Чжуан-цзы | страница 96
Таким образом, мифологема хромоты позволяет Чжуан-цзы определить смысл человеческого бытия, не отрывая человека от мира и не лишая его самобытности. В мотиве «благотворного увечья» космическое (небесное) и человеческое оказываются связанными по принципу афронта. Неустранимое несовпадение того и другого подразумевает их нерасторжимое единство, которое принципиально не может быть разрушено человеческой техникой. В конце концов увечье мудрецу наносится людьми с помощью технических средств. Но для Чжуан-цзы в перспективе человеческого промысла оно сродни практиковавшемуся в древнем Китае отрезанию ноги жертвенного животного. Неизгладимый даже в гуще обыденной жизни «рубец Неба» есть символ (в его исконном греческом значении тайного опознавательного знака) приобщенности человека к божественной реальности.

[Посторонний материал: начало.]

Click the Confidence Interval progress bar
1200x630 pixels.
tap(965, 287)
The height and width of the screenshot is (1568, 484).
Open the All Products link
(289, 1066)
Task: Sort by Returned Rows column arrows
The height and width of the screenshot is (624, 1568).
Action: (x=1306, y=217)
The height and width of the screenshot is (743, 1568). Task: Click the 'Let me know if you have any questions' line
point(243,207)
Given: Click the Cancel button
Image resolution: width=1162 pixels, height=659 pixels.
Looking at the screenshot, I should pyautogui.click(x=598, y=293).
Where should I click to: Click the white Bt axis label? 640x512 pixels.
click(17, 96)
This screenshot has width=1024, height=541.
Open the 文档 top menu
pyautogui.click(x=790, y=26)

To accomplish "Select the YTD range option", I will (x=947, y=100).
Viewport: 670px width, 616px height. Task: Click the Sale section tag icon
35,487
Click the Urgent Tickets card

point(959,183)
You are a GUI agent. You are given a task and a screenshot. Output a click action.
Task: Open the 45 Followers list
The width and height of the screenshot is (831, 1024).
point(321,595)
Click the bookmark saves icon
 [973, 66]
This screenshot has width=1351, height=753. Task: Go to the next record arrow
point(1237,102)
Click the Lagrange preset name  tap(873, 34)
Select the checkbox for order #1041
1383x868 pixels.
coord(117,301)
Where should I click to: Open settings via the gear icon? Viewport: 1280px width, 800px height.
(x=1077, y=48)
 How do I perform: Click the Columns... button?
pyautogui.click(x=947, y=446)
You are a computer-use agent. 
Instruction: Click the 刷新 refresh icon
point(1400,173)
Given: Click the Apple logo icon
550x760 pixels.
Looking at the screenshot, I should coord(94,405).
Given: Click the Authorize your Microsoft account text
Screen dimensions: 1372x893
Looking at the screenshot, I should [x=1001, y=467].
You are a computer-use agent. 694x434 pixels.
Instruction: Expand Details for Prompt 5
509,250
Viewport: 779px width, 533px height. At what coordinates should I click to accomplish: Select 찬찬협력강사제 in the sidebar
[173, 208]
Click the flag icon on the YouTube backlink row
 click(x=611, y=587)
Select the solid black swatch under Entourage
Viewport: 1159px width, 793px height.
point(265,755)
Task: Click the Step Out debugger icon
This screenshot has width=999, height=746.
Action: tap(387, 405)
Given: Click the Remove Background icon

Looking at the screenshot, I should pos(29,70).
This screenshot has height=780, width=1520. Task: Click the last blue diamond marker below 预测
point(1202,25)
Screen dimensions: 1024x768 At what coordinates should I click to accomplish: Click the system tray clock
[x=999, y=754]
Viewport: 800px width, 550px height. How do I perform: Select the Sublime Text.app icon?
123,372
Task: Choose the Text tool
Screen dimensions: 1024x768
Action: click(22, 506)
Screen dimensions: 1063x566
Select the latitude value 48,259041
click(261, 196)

Возможно, именно здесь нужно искать разгадку таинственных фраз Чжуан-цзы о «каре Неба», лежащей на мудром.
Хотя Чжуан-цзы говорит о единстве небесного и человеческого по завершению, даосской мысли чужды телеологические конструкции. В особенности нет ничего более враждебного духу и букве даосской традиции, чем оценка вещей по причастности к внеположенной ей цели.
Чжуан-цзы убежден, что ценность вещей – только в них самих. Открытость человека миру предстает у него именно актом открытости как таковым, творчеством ради творчества, в котором человеческое и небесное непосредственно и целиком переходят друг в друга, не теряя своей обособленности. Впрочем, человеческое и небесное у Чжуан-цзы вообще не являются понятиями и ничего не определяют, кроме подобной внеконцептуальной диалектики их взаимоотношений. Ибо Чжуан-цзы стремится не к жестким понятийным схемам, а, наоборот, к тому пределу мысли, за которым вещи свободны по отношению друг к другу и друг друга освобождают; за которым все обретает свободу быть всем, и предельная неопределенность творческой пустоты гарантирует полную определенность свободы, обретаемой в неразличении и неотождествлении того и другого.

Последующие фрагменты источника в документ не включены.